For years, patients have been coming in to see me and they fill out their intake forms the same way: they list a few health concerns but one is their top priority. Plus, I often unearth a lot more during the initial interview. Barring no emergencies such as heavy menstrual bleeding or severe constipation, I focus a good chunk of my time and energy towards whatever is their number one concern.


Branch and Root

Many practitioners are taught that if they don’t treat the root the condition will not improve - and this is correct thinking that we must treat the branch and root at the same time. However, I believe there is often a severe imbalance in the way acupoint prescriptions are created. Either a patient is left with 30 needles in them, or there is too much focus on the root.

The same can happen with tongue and pulse - there is an overemphasis on tongue and pulse diagnosis to the point where what the patient tells us is almost completely disregarded. Just like I should never make an acupoint prescription based solely on tongue and pulse, I should never build a treatment based entirely (or mostly, even) on the root.

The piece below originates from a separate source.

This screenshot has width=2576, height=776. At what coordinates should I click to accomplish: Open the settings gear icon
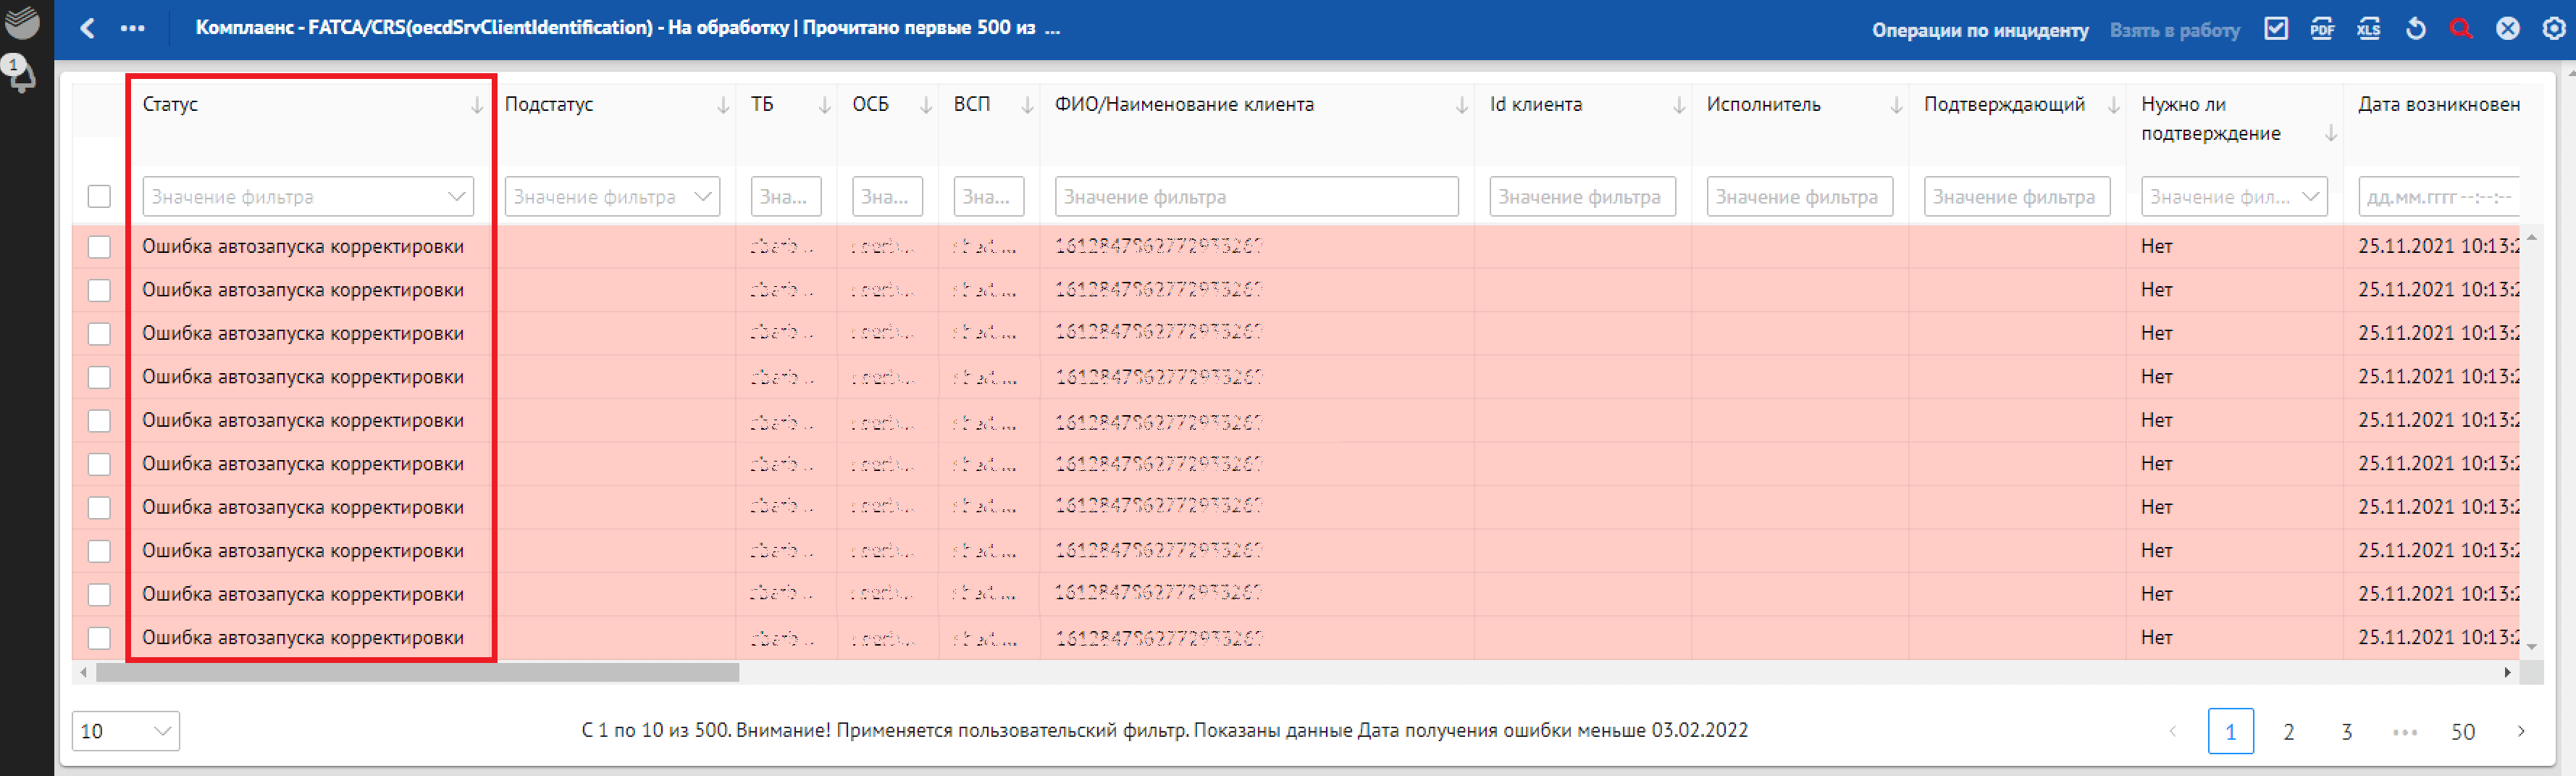click(2553, 29)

Let’s look at a concrete example…

A patient presents with left knee pain that is sore underneath the kneecap when they walk up and down stairs. After the initial interview we discover the patient also suffers from some acid reflux, has a sore lower back, and also experiences the odd headache. The tongue is red and shows a slightly thick-yellow coating. The tongue is rapid and forceful.

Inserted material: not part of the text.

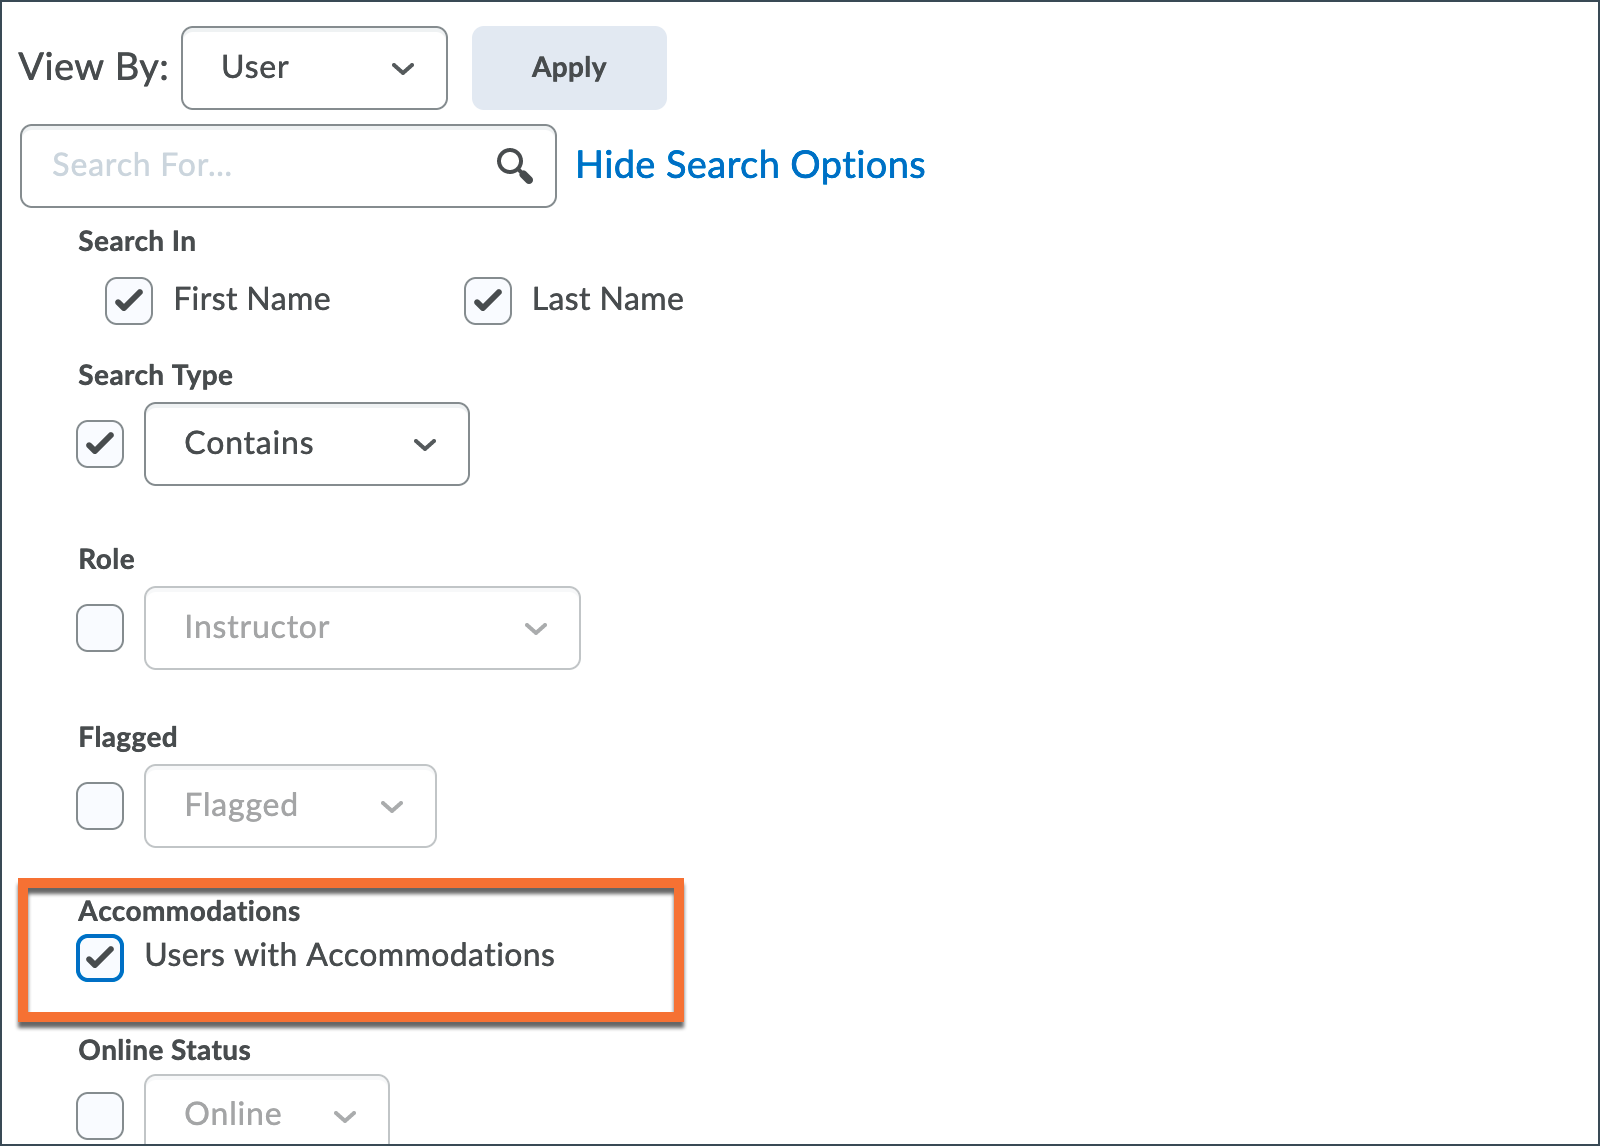Viewport: 1600px width, 1146px height.
Task: Click the magnifying glass search icon
Action: click(x=515, y=166)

What should we do? REN12 and ST44 for the acid reflux? LI11, SP9, ST40 for the Damp-Heat of the tongue? UB23 and UB40 for the back pain? Maybe an LI4 and GB20 for the headaches? Maybe all of them plus a couple acupoints for the knee? However, just Ex-LE5 (Xiyan), SP10, SP9, ST34, ST36 all on the left, and bi-lateral GB34 is likely better. The treatment has focus towards the chief concern, and the patient has less needles which guards against the separation of Yin and Yang (loss of consciousness, also known as needle shock).

The same can be said when a patient comes in for systemic problems. Again, there are usually two or three. The goal with any treatment is to figure out which root is the cause of their chief concern and go after that one instead of all of them at the same time. Focus. Less needles. Results.


Building Rapport

If we really listen to what our patient wants, they tell us: They just want their problem to go away. If we can improve their quality of life in 2-3 treatments we’ll build trust. If we can build trust, we can educate. If we can educate, we can get our patients to come back for a few more sessions, prescribe them herbs, ask them to make dietary changes - and treat more of the root!